Friday, February 22, 2013

Reflections on Writing JavaScript

I've been working with JavaScript for a little while now & I want to briefly share changes I've made in my coding style. These changes, while seemingly pedantic, can be very meaningful in constructing a maintainable script.

Use Anonymous Functions Sparingly

When I first started writing semi-serious JavaScript using jQuery, I was passing anonymous functions as parameters frequently. It's a pattern that's condoned by Codecademy & all the brief jQuery API examples, but it gets messy & unsustainable quickly. Throwing anonymous functions around all the time misses the entire point of functions, i.e. that they're named, reusable chunks of code. What's clearer here:

// anonymous
$.getJSON( "http://some.api.url/gimmejson", { q: "search+term" } , function ( response ) {
        var len = response.len;
        if ( len > 0 ) {
            console.log( "Well, at least it's not empty..." );
        } else {
            return "ERROR ERROR DEATH FATAL ERROR";
        }
        var dataset = [];
        for ( var i = 0; i < len; i++ ) {
            dataset.push( response.items[ i ].text );
        }
        return dataset; },
    );

// named
$.get( "http://some.api.url/gimme.json", processResponse );

Having ten lines of anonymous function pasted into a function call as a parameter is probably the least readable code pattern commonly in use. In particular, if other parameters also span multiple lines (e.g. if I pass a much larger object in the second parameter above) it is a chore to differentiate between commas that separate items within objects & arrays & the commas that separate the parameters you're passing. Debugging is also easier with named functions; you can look back through a call stack that makes sense, rather than discovering that the last function called before an error was but one of the twelve anonymous ones sprinkled throughout your code.

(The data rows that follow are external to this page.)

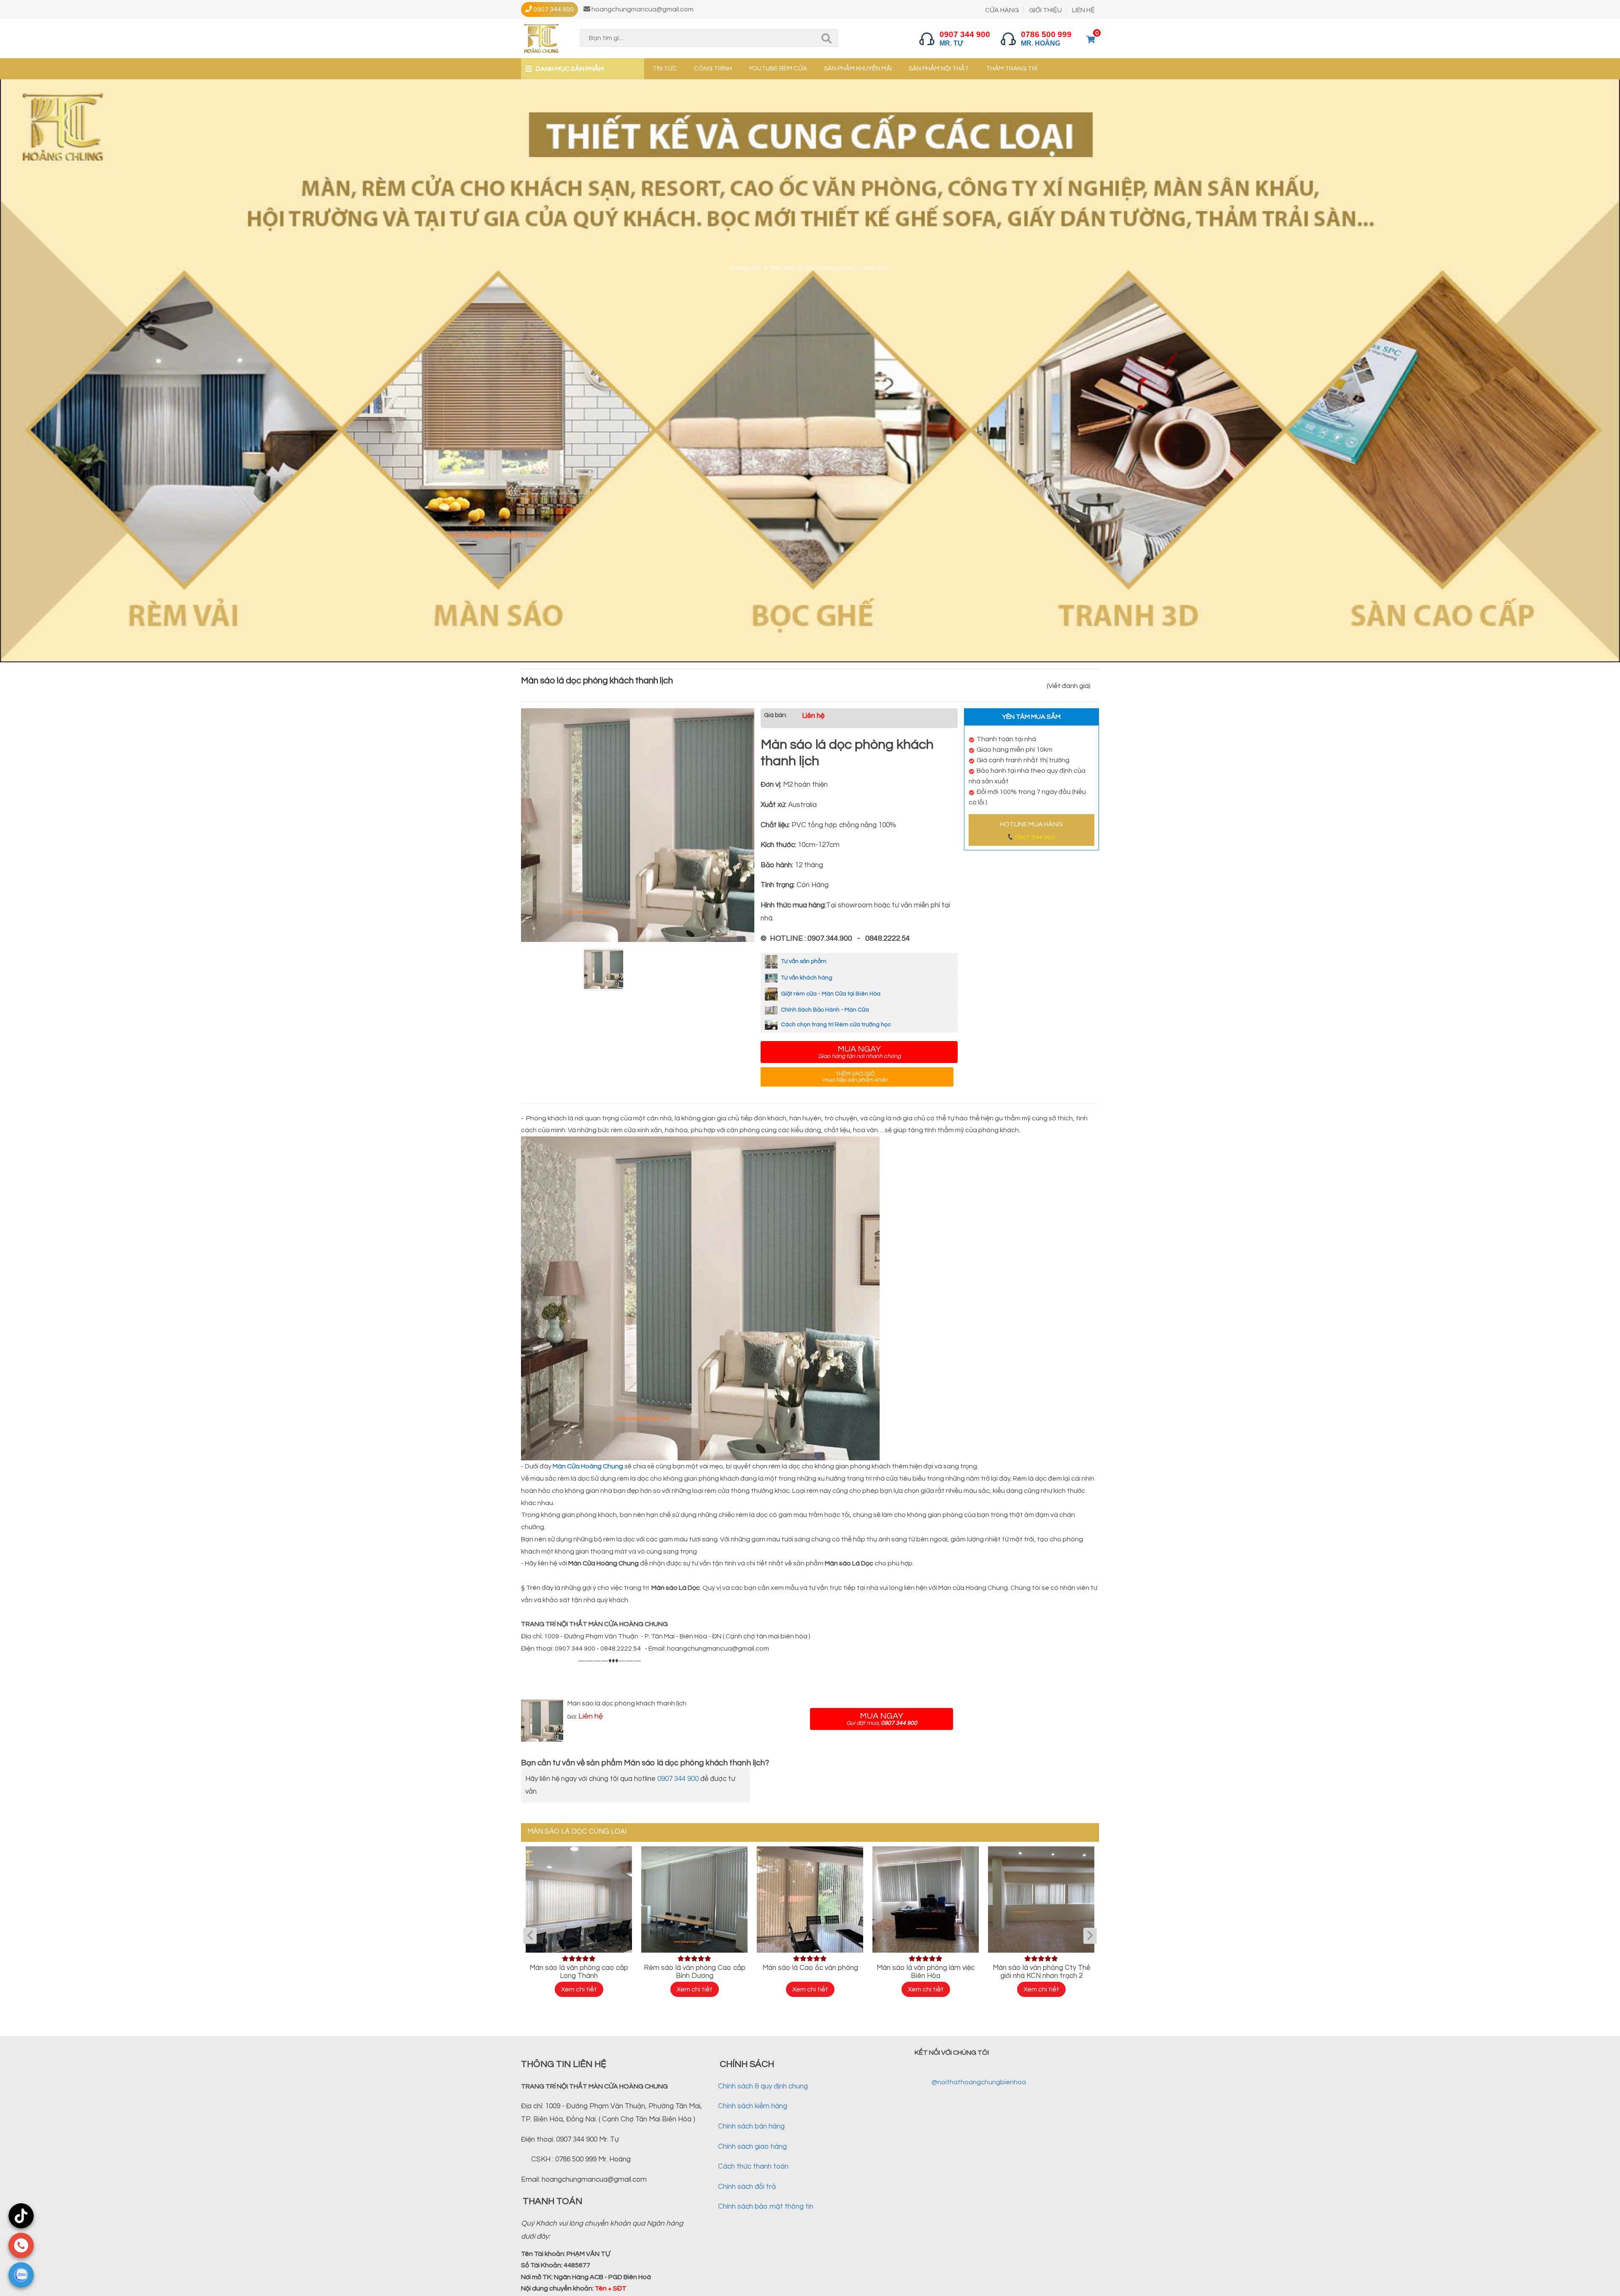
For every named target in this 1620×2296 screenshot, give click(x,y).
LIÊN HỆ (1083, 10)
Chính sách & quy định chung (763, 2086)
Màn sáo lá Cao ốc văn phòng (810, 1968)
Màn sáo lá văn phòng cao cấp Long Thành (578, 1972)
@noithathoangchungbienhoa (979, 2082)
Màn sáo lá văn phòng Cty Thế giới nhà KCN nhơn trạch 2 (1041, 1972)
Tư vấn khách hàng (806, 978)
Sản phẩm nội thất (939, 68)
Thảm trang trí (1011, 68)
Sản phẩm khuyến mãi (858, 68)
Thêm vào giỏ (855, 1077)
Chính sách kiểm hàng (752, 2106)
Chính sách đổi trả (747, 2187)
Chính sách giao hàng (752, 2146)
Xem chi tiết (579, 1989)
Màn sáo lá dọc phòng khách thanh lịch (626, 1703)
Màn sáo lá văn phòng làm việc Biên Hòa (926, 1972)
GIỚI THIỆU (1045, 10)
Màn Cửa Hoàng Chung (588, 1466)
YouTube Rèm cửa (778, 68)
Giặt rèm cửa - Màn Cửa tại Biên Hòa (830, 994)
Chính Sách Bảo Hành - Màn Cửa (824, 1010)
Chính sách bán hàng (751, 2126)
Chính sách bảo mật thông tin (765, 2206)
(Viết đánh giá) (1069, 686)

The one disadvantage is that it's not immediately evident that processResponse is a function; it looks like it could be any type of variable. That's why the best, most readable way to use most functions is by passing parameters in an object, which jQuery makes extensive use of:

// passed in an object
$.ajax( {
    url: "http://some.api.url/gimme?json=yesyesyes",
    dataType: "json",
    data: { q: "search+term" },
    success: processResponse,
    error: displayError
} );

This makes the role of processResponse much clearer; it's a callback function called upon a successful request. If the $.getJSON function let me pass in both a success & an error callback, I'd have to look up the function's syntax every time just to figure out which anonymous function was assigned to each. With the object parameter, their roles are doubly evident both from the name of their key as well as the name I've given the function.

&& and ||

&& and || are frequently used in assignment expressions, while intuitively they only belong inside comparison expressions. It's not something I do a lot but it's incredibly frequent in code libraries so understanding its usage is important. Basically, && and || are not merely comparison operators; they are expressions which return a value. && returns the first value if it is falsey & the second if the first is truthy; || is the opposite in that it returns the second value if the first is falsey & the first if it is truthy. You can see how this works in typical comparisons, where && is used to mean "and" & || is used to mean "or". Example:

if ( false && true ) // -> false because 1st is falsey, code won't execute
if ( false || true ) // -> true because 2nd is truthy, code will execute

We know intuitively that these make sense, because "and" usage means that both the first and the second conditions must be true while "or" usage is happy if either the first or the second is true. But what do you think this code, taken from the Google Analytics snippet, does?

var _gaq = _gaq || {};

Does it make sense to have a || outside of a conditional statement such as if? Here, || returns _gaq if _gaq is truthy (e.g. if it exists) but it will return an empty object literal if _gaq is falsey. Then, later on in my code, if I add a method or property to _gaq I've guaranteed that it exists so I won't receive a reference error. So a more verbose but less tricksy rewriting is:

if ( _gaq !== undefined ) {
    _gaq = _gaq;
} else {
    _gaq = {};
}

Writing one line as opposed to five makes sense; an if-else condition is overkill here, when we just want to check if our object already exists & initialize it as empty if not.

Spaces

Spaces are good. I like an abundance of spaces in my code. I pad array brackets, object curly braces, & parentheses wrapped around control flow expressions or function parameters with spaces. So I write

var obj = {
    nums = [ "one", 2, three ],
    funk: function ( param ) {
        if ( param.toLowerCase() === 'parliament' ) {
            return 'Give up the funk.';
        }
    }
};

instead of

var obj = {nums=["one", 2, three],
    funk:function(param){
        if (param.toLowerCase() === 'parliament') return 'Give up the funk.';
}};

One telling space is the parentheses that wrap a function's parameters. I try to always put a space in between the term function & the parameters in a function definition, while there's no space when the function is being executed.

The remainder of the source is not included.